CL: How do you see the mortgage-software market developing moving forward?
OP: I think there’s going to be consolidation over the next five years. The mortgage market itself among just lenders and brokers really tends to expand when there’s opportunities, basically depending on interest rates, the global financial climate, and the mortgage industry more specifically. It’s interesting. Even though it’s seems like a closet industry, there are a million people working in mortgage, but that’s not a vast amount of our population.
Yet, it controls a massive amount of the U.S. wealth, which then triggers the world financial system. We’ve been in a rich time. Basically, there’s still a lot of room to grow, because this year we’re doing $1.5 trillion of mortgage originations, when back in 2006, it was $4.6 trillion. When things get tougher, some brokers and some lenders leave the business or consolidate. I think we’ll see the same thing in the financial software that is enabling those lenders.

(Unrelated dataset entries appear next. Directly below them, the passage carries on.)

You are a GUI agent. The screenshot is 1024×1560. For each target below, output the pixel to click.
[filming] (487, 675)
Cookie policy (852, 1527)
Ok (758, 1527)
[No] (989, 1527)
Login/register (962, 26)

The Minute Rundown with Orion Parrott
CL: If you could provide one tip to someone considering starting up, what would it be and why?
OP: I think one of the biggest things is finding the right team. When you’re building a company, a lot of things need to go right. There’s a lot of things to keep track of. Starting with the best team and the right people, not just the right team is crucial. It needs to be somebody that you are going to be friends with, that you know will stick together through thick and thin. You need a special relationship. Good enough is not good enough. I think that really can start with the team.
CL: What was your favorite part of being in the Y Combinator accelerator, and what would you tell someone considering getting involved in the program?
OP: I actually do get a lot of people asking me how can they get into Y Combinator. For that, I have to point them to some great online articles. A lot of people want to know the answer to that and it’s been well blogged online. My advice for people would be that they should apply. They can learn about what goes into it by reading online and what can increase the chances. I think what was my favorite part of the experience was just a relentless focus on short-term results.
There’s a place for long-term thinking and we have to plan ahead, but a lot of times in a startup, it’s very easy to say, “Well, your six-month plan doesn’t matter, if you aren’t here in six months and your one-month plan may not matter either. So what’s your one-week plan and how are you going to start to get velocity to move forward?” That was a big takeaway for me at Y Combinator. That doesn’t apply to every phase of business, but definitely for very early-stage companies it does.
“Product market fit” is something that every VC, angel investor, and entrepreneur says ad nauseam. Yet it is hard to deny when you see those products that do exactly that. Lendsnap is the SaaS solution so desperately needed for the mortgage-broker market at the right time.
Imagine overnight being able to sign up for Lendsnap and fully automating the data collection process that used to take weeks to complete and consume most of your day. The freedom, the cost burden and the time associated with the loan process is suddenly minimized. All that time with backend BS is out the door and now you are sitting client-side more often, selling and driving profits for yourself and the organization.
The need is so great for a more efficient and consumer-centric process mortgage process. Lendsnap is here to answer those prayers. It’s a big idea and very much a needed technology. I am looking forward to watching Lendsnap’s growth moving forward.
I’d say Orion and his team check the box on Simple.Innovative.Change, way to go Orion.
"Disclaimer: Author is an investor in Lendsnap on SeedInvest."